Elsewhere, governments moved in quickly to ensure everything that medical workers would require when handling Covid-19 patients was available. They took advantage of the crisis in other parts of the world to gauge what they would need in likely events that their countries too registered cases.
We did not. It was as if we had all the confidence that the virus would never get here. But now it is here and we are groping for solutions when we had all the time to prepare.
The novel coronavirus has exposed perhaps what has always been the truth about how Malawi responds to crises. It appears we are never serious about important things and have that business-as-usual approach even when situations demand that we go beyond the normal ways of doing things.
Our healthcare workers require the best care this time. We cannot hide behind the argument that this is an emergency because, in essence, we were forewarned about its coming. Perhaps it was an emergency in other countries such as Italy and the United States but not in Malawi.
In fact, when President Peter Mutharika was declaring Covid-19 a state of national disaster, Malawi had not yet registered any case. The declaration was seen as a deliberate act of preventing the spread of the contagion and one that would create space for pooling resources for fighting the virus in case it came to Malawi.
We even have a preparedness and response plan in place but it seems even through this plan, healthcare workers are not being prioritised. No one can blame them for demanding that their risk allowances should be adjusted upwards because we all know that they are dealing with a very contagious disease.
Of course, they are not putting a price on their lives but for their sacrifice, there should be some motivation.
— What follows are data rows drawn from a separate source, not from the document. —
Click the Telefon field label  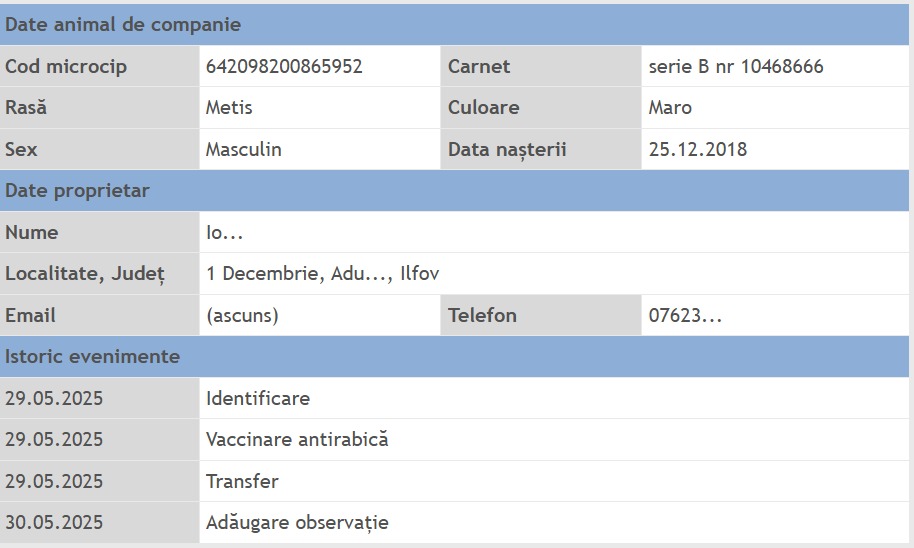482,316
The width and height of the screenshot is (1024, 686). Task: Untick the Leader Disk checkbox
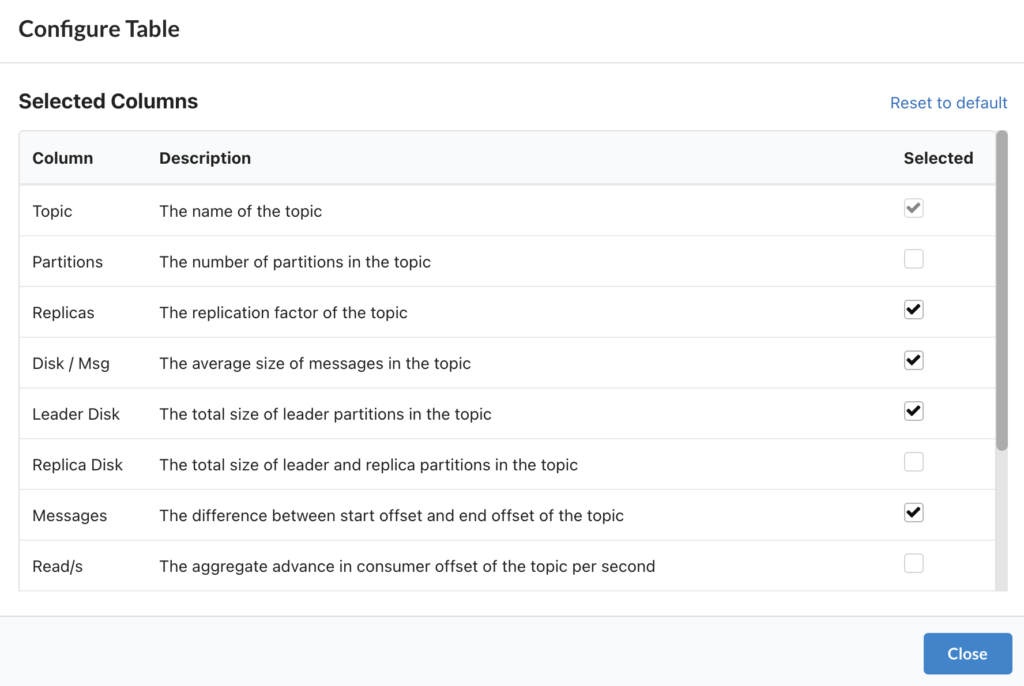[913, 412]
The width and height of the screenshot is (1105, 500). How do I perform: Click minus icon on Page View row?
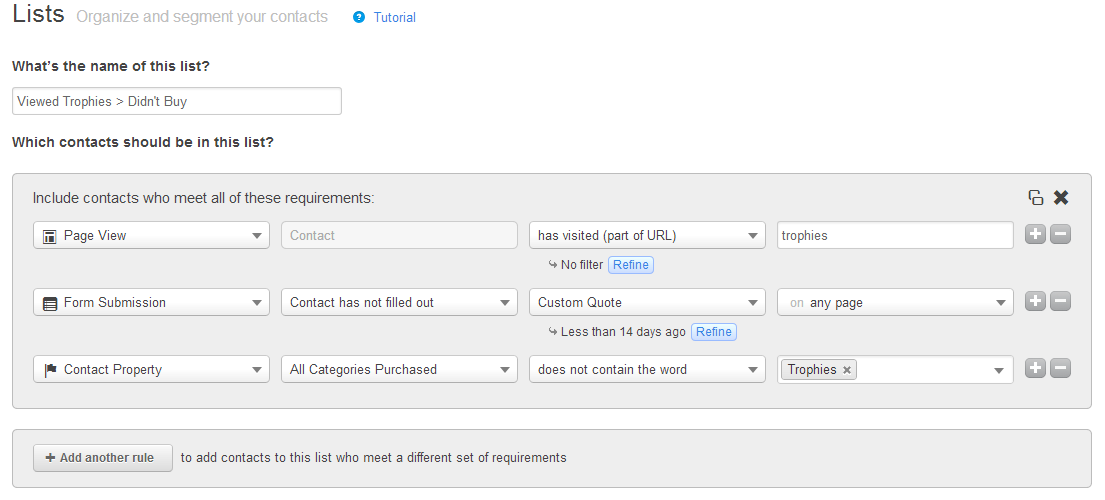(1061, 235)

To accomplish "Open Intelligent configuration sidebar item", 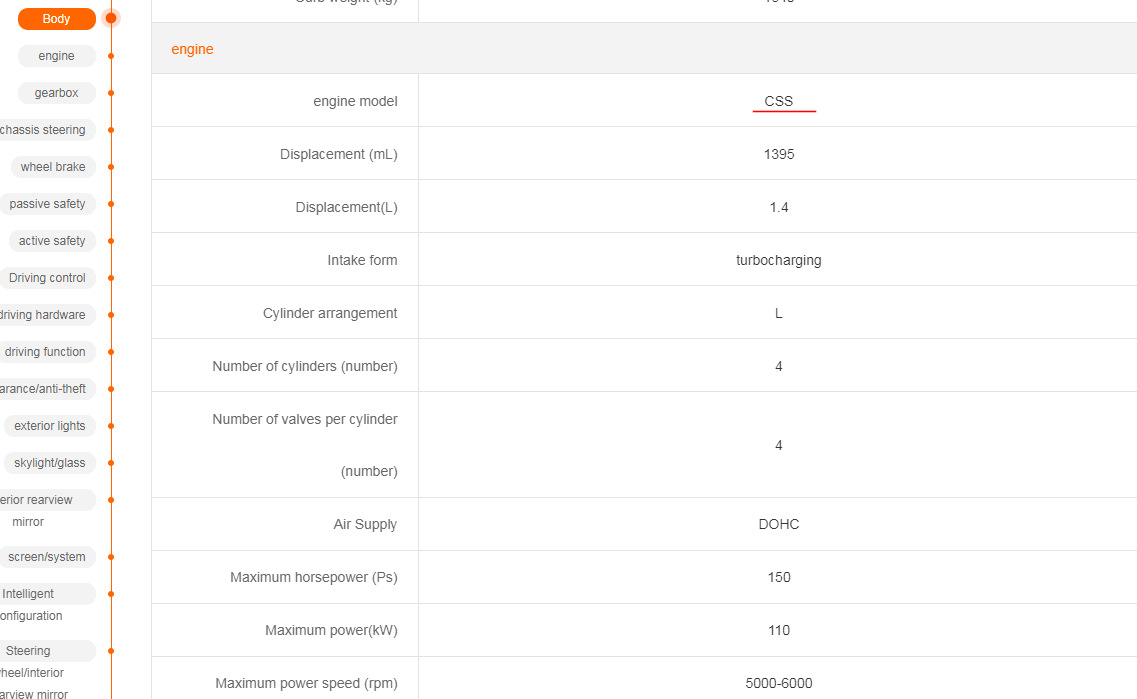I will pyautogui.click(x=30, y=595).
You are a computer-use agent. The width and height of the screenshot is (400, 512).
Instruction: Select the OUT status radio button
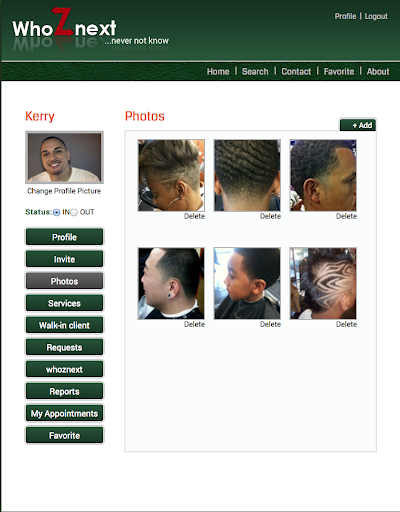(74, 212)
In fact, all along, the healthcare workers have been pushing for an increase in the risk allowances because in a hospital setting, there always is that threat of contracting various diseases.
It is ridiculous that we expect that K1,800 could be enough to ‘offset’ the risk that healthcare workers are exposed to when they handle patients with different ailments.
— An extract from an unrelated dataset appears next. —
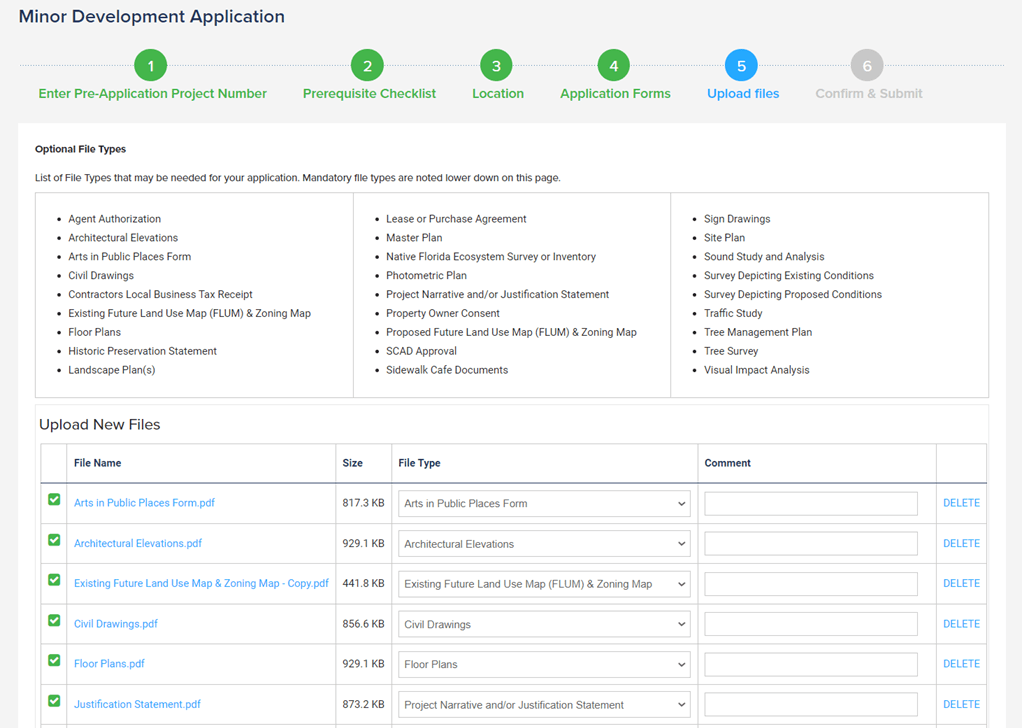Click the step 2 Prerequisite Checklist circle
The height and width of the screenshot is (728, 1022).
point(367,66)
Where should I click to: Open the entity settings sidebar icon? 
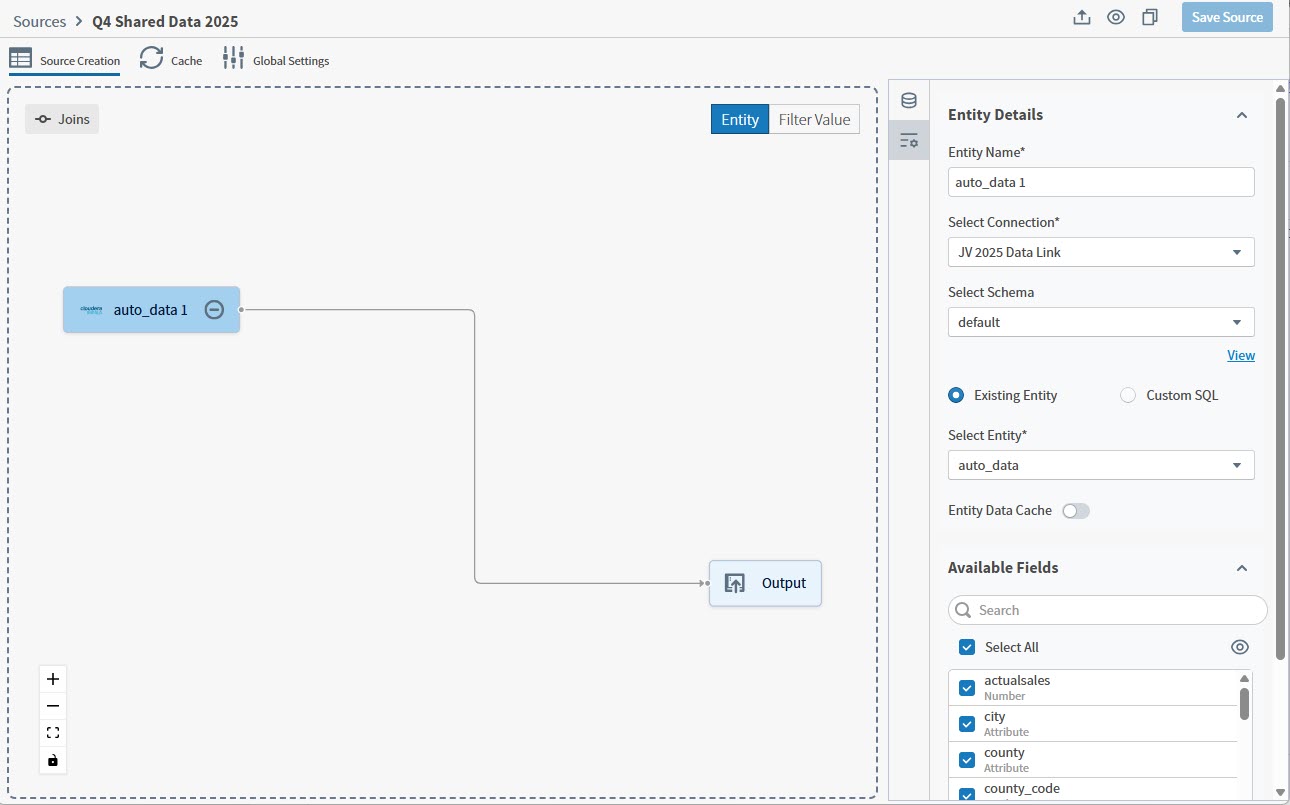(908, 141)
Perhaps, the Covid-19 issue has just reminded us about how much we ignore critical personnel in the health of our lives. We cannot and should never downplay the demands of medical workers if we are serious about fighting the virus and other diseases that besiege the nation.
Now, some healthcare workers are still not in agreement with government’s remedies which include an increase in their risk allowances. They are reminding the government that limiting the increase to the Covid-19 period implies they do not face other risks when handling patients.
Well, these are issues which must be quickly and soberly addressed because Malawians in some parts of the country continue feeling the brunt of the medical workers’ strike.
What happened recently at Queen Elizabeth Central Hospital, where medical staff downed tools and refused to accept new admissions could have been avoided if authorities had paid attention to the medical workers’ demands in time.
This is a big hospital which should not have gone through that shameful experience. But it happened because our attention on Covid-19 seems to be paid elsewhere.
Let us learn important lessons from how other countries are treating their healthcare workers in this pandemic. Of course, there are others who are taking advantage of the crisis, mostly politicians, to fleece taxpayers of money that is being channelled to particular interventions.
For once, we need to put our interests aside and address this scourge with full force.
No excuse is enough armour to stop a raging contagion that does not have any known cure so far.